Acteurs

Leonard Scheicher

Tom Gramentz

Lena Klenke

Jonas Dassler

Synopsis

Allemagne de l'est, 1956. Kurt, Theo et Lena ont 18 ans et s'apprêtent à passer le bac. Avec leurs camarades, ils décident de faire une minute de silence en classe, en hommage aux révolutionnaires hongrois durement réprimés par l'armée soviétique. Cette minute de silence devient une affaire d'Etat. Elle fera basculer leurs vies. Face à un gouvernement est-allemand déterminé à identifier et punir les responsables, les 19 élèves de Stalinstadt devront affronter toutes les menaces et rester solidaires.

Mon commentaire

Berlin, 1956. Le Mur n’a pas encore été construit.

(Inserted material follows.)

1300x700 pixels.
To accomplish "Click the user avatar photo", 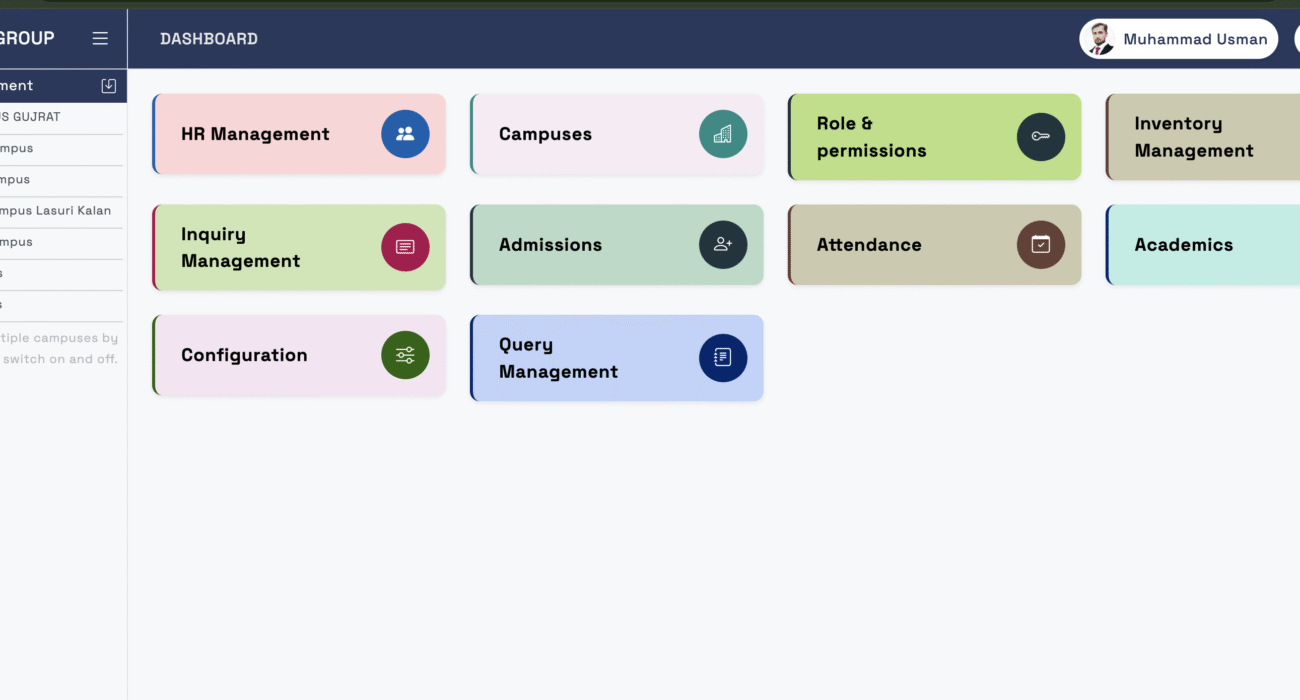I will pyautogui.click(x=1099, y=40).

Malgré des contrôles entre la zone soviétique et la zone américaine, Kurt (Tom Gramentz) et son ami Theo (Leonard Scheicher), tous deux lycéens a Stalinstadt en Allemagne de l’est parviennent sans trop de mal à se rendre à l’ouest, sous couvert d’aller fleurir régulièrement la tombe du grand-père maternel de Kurt, ancien membre des WaffenSS.
Pour les deux amis qui préparent leur Bac, les pérégrinations dans Berlin Ouest sont comme une bouffée d’oxygène euphorisante qui les éloigne de leur quotidien où rien de ce qui se passe hors RDA ne filtre, sauf bien entendu application de la censure .
Ils apprennent du cinéma lors des informations qu’en Hongrie est en train de se dérouler une manifestation hostile au régime soviétique...Information que tous deux s’empressent de transmettre à Lena (Lena Klenke), la petite amie de Théo, ainsi qu’à leurs amis de terminale.
Par solidarité avec le peuple hongrois en révolte, Kurt et Théo vont décider d’observer lors d’un cours d’histoire deux minutes de silence...Cet acte a priori bénin va néanmoins entraîner de graves conséquences pour cette classe de terminale.
« La Révolution Silencieuse » est une adaptation du livre de Dietrich Garstka, qui lui-même lui a été inspiré par des faits vécus. Le réalisateur Lars Kraume s’est d’ailleurs basé pour ce film en premier sur l’authenticité des souvenirs de Gartska, alors lycéen qui a fait partie de cette classe soumise à une pression incroyable de la part des autorités politiques de l’époque. Le film restitue avec beaucoup de justesse l’ambiance qui régnait dans cette Allemagne sous domination soviétique, dont l’atmosphère apparaît en total décalage avec l’insouciance et la légèreté qui régnaient du côté du futur Berlin Ouest sous contrôle des Américains.
L’histoire ne se contente pas de témoigner de la façon dont des évènements historiques se sont déroulés et ont été perçus du côté de la RDA. Car le film nous livre également une excellente analyse sur cette Allemagne qui a du mal à se remettre de ses démons liés à la défaite de l’armée hitlérienne ...En effet il est très difficile pour ces lycéens qui vont bientôt s’inscrire à l’université après leur baccalauréat de comprendre le rôle qu’ont pu jouer parents et grands-parents durant les deux dernières décennies. Il y a bien entendu l’habituelle question de la responsabilité de près ou de loin de ces jeunes et de leurs familles dans la dernière guerre : doivent ils assumer d’avoir eu des aïeux fascistes ou bien des membres de leur famille alliés aux forces russes qui les ont vaincus ? Comment peut-on construire sa vie pour tous ces jeunes en mal de transparence et de liberté ? Que faut-il privilégier : le mensonge ou la délation, la solidarité ou l’individualisme ? Autant de questions abordées lors de ce film passionnant.
Lars Kraume réalise un film original magistralement interprété qui fait froid dans le dos : même si la violence est toujours hors champ, les interrogatoires sont d’une force et d’une férocité extrêmes.
Un vrai beau film à ne surtout pas manquer.